Copy out the part of the records that opens with the line containing "will click(919, 178)." and closes with the line containing "click(x=317, y=88)", keeping every character as it is.
______
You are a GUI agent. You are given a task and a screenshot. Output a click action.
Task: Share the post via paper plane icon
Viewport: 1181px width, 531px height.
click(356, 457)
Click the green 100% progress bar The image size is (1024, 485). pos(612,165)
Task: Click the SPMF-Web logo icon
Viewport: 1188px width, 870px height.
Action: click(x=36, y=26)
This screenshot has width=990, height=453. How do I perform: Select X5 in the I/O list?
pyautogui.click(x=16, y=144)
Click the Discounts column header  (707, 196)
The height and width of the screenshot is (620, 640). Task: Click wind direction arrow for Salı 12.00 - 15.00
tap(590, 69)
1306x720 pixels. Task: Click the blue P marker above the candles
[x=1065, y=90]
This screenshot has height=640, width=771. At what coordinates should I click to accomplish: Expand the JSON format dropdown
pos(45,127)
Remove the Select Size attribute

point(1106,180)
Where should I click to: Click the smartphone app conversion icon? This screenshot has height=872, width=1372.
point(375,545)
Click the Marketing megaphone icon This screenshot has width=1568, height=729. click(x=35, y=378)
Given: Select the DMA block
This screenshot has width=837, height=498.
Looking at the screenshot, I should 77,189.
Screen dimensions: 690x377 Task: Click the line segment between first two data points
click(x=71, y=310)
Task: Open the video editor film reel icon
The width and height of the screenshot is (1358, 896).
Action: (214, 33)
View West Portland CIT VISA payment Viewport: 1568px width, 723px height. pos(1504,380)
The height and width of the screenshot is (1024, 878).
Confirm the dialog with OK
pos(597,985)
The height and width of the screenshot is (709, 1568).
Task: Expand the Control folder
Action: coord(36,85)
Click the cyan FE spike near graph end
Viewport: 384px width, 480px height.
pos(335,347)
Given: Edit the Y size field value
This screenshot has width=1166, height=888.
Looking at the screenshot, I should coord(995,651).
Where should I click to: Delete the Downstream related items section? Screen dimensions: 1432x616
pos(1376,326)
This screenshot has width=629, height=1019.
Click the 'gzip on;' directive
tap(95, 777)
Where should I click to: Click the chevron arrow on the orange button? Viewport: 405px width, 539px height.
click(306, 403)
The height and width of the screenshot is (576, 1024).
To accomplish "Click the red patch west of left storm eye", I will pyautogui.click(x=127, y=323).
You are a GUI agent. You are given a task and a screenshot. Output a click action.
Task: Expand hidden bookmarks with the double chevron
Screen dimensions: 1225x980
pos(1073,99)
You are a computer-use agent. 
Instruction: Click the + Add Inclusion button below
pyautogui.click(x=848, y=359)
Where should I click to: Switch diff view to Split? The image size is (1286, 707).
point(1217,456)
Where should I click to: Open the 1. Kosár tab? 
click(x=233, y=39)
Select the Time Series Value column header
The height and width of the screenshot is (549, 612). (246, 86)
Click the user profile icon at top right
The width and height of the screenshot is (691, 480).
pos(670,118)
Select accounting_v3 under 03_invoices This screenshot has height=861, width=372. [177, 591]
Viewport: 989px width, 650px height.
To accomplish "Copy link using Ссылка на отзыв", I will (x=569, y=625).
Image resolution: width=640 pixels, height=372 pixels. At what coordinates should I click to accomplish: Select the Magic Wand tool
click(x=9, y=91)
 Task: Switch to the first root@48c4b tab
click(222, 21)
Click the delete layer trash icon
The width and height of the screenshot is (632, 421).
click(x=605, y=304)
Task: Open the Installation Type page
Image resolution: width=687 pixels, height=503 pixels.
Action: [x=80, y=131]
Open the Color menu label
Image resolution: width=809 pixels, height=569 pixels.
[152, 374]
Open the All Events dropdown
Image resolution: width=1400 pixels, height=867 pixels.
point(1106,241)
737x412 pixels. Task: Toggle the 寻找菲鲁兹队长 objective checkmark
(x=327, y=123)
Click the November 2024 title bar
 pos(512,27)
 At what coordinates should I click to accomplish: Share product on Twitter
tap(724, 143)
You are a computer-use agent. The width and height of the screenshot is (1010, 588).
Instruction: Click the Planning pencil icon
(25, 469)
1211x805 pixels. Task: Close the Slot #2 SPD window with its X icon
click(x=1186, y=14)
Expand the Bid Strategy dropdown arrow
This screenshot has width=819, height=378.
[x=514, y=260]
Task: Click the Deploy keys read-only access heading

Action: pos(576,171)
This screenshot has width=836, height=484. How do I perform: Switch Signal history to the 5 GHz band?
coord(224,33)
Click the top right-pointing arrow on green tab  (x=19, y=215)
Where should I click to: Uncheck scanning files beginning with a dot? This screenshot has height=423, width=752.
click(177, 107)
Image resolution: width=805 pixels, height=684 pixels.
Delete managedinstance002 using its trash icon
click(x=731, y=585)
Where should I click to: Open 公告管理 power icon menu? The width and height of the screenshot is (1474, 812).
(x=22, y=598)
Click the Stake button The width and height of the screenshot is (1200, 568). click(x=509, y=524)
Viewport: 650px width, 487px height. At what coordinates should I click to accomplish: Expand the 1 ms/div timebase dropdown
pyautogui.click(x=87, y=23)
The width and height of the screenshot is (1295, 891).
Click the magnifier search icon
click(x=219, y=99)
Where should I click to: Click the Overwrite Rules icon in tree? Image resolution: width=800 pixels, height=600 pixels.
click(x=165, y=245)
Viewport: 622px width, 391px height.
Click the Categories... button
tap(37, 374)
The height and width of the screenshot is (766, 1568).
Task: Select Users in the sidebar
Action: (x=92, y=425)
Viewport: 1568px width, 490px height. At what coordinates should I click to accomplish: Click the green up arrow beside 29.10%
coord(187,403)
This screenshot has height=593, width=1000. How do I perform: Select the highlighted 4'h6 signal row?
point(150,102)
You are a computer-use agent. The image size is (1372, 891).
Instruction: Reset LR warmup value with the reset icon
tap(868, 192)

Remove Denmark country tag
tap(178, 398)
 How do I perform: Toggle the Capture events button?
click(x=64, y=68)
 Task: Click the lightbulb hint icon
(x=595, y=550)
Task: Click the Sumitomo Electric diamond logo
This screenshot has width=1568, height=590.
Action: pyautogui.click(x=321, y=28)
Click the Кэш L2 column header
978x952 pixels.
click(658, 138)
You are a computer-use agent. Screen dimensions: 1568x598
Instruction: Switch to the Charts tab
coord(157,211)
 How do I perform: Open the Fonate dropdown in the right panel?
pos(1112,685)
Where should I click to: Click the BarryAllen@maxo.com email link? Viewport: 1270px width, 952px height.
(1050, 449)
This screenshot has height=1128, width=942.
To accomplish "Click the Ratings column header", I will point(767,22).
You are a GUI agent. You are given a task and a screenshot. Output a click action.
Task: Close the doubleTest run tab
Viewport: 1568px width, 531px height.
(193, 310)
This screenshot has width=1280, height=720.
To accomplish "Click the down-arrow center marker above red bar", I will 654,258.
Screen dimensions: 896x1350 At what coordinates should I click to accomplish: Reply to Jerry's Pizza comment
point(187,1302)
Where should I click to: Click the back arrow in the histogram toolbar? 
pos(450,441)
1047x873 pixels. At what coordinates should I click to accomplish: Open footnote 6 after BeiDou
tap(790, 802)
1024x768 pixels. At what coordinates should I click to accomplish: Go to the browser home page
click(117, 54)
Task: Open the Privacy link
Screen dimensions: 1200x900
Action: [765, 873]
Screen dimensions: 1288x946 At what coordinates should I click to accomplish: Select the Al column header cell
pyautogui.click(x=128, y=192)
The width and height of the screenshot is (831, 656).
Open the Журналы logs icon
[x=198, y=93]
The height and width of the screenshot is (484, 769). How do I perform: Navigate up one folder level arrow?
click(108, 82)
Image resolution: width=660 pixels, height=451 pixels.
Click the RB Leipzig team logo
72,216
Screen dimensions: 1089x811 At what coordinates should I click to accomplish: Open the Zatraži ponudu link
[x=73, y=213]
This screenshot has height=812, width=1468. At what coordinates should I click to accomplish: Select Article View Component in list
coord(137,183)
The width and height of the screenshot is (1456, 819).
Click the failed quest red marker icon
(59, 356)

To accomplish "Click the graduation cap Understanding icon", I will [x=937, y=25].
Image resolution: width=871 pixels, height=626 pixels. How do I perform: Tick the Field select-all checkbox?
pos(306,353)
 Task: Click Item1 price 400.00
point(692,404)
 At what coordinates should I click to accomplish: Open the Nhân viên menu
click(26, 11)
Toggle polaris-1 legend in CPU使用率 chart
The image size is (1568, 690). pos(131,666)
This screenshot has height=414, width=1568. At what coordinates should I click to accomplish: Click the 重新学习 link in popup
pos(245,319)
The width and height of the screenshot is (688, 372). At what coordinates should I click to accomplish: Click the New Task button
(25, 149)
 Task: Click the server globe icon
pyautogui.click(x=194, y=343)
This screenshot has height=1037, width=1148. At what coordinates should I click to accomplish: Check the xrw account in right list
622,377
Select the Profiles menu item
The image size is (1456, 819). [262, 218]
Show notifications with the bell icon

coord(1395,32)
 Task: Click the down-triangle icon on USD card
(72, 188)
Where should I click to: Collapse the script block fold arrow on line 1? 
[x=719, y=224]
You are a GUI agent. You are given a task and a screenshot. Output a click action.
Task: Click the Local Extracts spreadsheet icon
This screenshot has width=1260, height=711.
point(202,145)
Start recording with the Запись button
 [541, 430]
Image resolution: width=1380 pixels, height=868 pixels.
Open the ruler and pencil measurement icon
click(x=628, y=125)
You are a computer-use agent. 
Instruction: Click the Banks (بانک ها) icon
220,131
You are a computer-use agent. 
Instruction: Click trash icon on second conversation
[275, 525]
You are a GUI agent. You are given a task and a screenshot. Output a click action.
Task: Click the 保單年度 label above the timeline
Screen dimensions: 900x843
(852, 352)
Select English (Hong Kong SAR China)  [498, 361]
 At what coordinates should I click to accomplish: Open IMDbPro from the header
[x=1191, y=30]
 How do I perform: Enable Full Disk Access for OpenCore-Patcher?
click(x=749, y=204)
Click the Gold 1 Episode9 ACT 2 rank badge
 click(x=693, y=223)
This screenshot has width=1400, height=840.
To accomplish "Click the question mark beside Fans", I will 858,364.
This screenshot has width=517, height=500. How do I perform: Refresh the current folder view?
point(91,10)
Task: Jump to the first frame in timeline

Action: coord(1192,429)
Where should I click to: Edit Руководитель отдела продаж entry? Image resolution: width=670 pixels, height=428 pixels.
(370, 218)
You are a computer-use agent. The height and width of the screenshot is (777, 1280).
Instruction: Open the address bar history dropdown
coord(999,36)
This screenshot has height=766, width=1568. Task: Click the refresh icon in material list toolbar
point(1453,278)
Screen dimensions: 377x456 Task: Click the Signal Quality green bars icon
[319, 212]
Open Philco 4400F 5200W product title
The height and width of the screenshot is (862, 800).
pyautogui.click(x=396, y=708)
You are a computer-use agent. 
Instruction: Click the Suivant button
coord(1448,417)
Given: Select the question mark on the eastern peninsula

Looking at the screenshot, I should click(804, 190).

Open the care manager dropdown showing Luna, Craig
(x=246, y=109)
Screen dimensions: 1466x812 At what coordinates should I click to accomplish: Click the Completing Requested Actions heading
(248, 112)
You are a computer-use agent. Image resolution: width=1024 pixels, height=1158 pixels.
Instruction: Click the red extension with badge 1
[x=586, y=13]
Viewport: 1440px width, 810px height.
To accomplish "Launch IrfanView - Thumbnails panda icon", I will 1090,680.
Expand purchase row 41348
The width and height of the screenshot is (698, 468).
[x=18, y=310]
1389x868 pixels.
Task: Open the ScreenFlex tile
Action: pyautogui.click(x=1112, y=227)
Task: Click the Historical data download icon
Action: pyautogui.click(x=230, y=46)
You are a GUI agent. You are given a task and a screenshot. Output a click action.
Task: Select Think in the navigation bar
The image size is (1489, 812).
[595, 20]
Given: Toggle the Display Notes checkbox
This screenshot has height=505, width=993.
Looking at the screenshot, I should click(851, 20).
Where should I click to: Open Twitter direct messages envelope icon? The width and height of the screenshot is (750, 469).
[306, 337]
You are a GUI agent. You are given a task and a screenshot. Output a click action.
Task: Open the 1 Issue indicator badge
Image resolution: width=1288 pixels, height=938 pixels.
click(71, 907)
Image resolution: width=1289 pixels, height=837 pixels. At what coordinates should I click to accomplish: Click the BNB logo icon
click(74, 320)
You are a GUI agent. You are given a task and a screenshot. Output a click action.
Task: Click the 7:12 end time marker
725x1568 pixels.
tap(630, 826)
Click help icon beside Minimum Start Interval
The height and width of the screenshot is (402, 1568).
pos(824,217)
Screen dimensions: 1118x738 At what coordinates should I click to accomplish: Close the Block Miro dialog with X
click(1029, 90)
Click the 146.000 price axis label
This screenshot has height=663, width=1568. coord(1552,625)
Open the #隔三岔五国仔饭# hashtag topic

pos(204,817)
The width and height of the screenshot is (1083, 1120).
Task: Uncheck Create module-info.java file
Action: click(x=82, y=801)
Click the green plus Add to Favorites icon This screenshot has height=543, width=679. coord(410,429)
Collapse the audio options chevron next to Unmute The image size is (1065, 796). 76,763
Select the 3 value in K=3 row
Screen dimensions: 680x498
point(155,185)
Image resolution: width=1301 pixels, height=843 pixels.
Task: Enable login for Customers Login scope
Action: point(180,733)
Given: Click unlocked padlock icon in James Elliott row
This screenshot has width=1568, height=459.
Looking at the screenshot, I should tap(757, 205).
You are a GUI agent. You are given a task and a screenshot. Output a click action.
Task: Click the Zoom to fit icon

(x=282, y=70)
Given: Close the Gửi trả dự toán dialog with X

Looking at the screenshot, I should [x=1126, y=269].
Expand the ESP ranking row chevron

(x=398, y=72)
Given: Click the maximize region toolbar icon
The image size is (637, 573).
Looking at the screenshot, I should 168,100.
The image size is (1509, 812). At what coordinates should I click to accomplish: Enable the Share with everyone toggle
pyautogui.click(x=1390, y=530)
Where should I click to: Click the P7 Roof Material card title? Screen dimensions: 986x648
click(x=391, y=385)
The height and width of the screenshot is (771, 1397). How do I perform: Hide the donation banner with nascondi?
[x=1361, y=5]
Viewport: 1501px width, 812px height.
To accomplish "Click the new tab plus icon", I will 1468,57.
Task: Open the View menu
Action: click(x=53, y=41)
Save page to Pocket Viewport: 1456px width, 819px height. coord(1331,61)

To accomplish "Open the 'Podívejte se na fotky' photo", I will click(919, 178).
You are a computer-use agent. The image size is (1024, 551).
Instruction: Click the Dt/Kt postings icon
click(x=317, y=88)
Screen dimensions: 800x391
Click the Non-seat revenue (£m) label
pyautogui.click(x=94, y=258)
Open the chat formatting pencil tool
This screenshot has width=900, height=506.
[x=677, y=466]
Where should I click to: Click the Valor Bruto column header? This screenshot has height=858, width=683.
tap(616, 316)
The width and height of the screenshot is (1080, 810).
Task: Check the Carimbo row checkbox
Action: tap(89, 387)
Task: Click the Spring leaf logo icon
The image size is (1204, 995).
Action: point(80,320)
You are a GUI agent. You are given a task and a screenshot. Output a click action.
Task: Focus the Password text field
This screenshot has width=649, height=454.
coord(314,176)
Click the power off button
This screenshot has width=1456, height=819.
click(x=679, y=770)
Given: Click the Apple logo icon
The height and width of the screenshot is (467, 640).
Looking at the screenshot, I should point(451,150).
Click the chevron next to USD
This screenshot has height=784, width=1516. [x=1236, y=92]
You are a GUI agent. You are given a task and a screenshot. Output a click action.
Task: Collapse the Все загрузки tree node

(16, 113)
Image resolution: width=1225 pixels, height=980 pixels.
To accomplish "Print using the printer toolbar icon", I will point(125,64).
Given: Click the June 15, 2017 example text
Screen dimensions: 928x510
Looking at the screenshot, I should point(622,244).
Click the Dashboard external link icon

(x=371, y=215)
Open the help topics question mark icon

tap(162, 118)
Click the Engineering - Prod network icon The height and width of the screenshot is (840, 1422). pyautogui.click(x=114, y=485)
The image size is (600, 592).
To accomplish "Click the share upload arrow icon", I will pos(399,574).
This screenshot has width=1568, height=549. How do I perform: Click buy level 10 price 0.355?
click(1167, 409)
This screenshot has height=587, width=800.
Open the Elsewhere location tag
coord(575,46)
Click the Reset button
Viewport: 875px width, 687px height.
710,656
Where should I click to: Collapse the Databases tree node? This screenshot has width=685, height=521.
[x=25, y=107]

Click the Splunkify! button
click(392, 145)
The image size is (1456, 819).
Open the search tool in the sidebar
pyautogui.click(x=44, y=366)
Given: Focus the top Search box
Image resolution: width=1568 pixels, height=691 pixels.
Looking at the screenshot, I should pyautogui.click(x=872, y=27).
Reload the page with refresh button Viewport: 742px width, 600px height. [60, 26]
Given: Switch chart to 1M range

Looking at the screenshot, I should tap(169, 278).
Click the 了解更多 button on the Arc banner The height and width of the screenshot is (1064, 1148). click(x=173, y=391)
______
◆ Finished exercise:
To accomplish "Open the 'Podívejte se na fotky' photo", I will click(919, 178).
You are a computer-use agent. The image size is (1024, 551).
Instruction: Click the Dt/Kt postings icon
click(x=317, y=88)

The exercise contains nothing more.